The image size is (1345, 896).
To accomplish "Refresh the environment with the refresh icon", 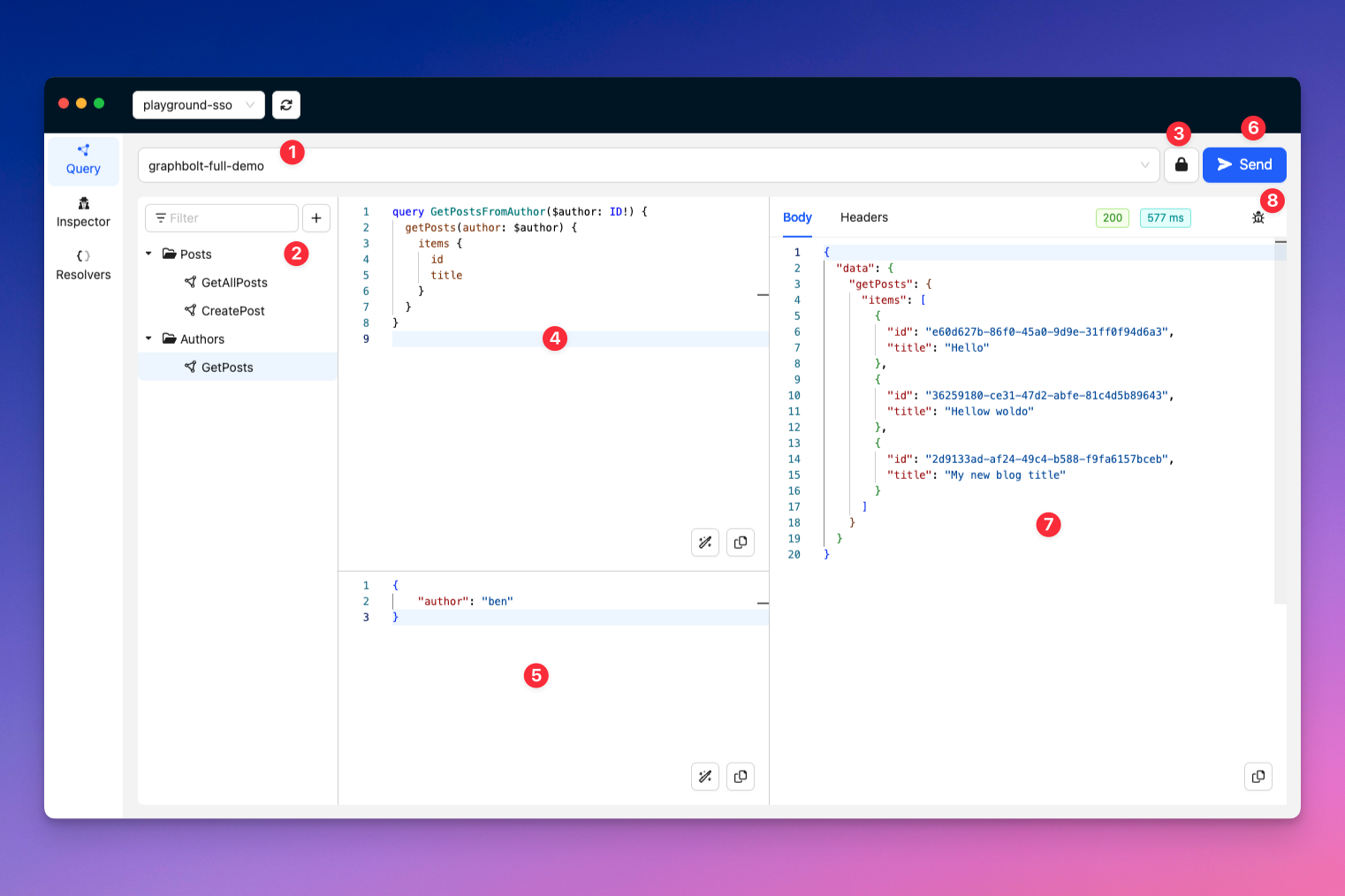I will click(x=285, y=104).
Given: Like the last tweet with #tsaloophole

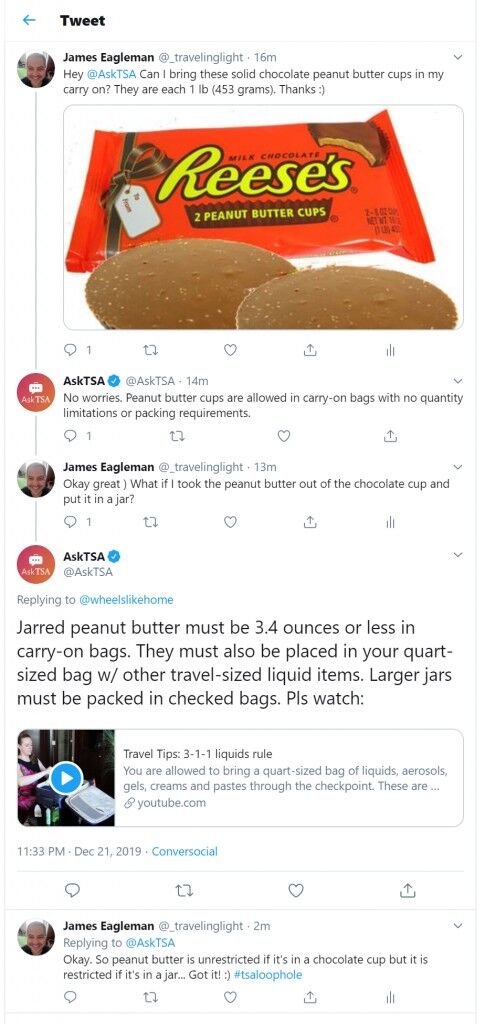Looking at the screenshot, I should (x=230, y=997).
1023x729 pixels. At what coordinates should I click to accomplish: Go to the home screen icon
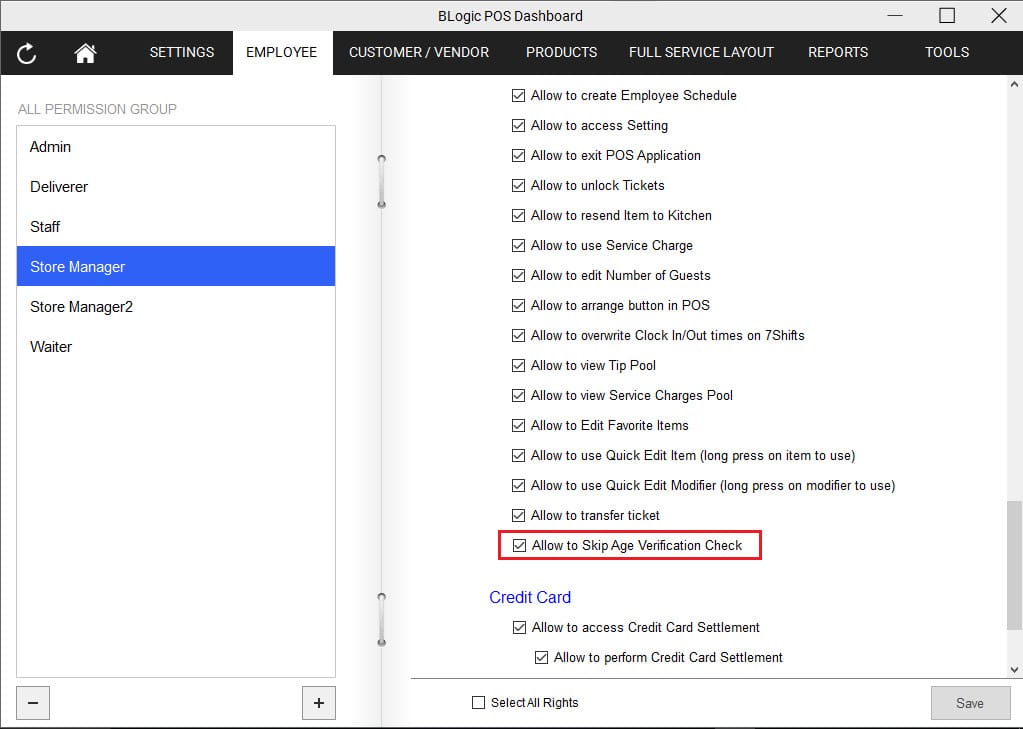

Task to carry out:
Write the lines out again exactly, beginning at the one containing "Given: Like the last tweet with #tsaloophole" and ending with the last line of the entries, but without any pictures.

Exercise answer:
Given: Like the last tweet with #tsaloophole

Looking at the screenshot, I should (x=230, y=997).
1023x729 pixels. At what coordinates should I click to accomplish: Go to the home screen icon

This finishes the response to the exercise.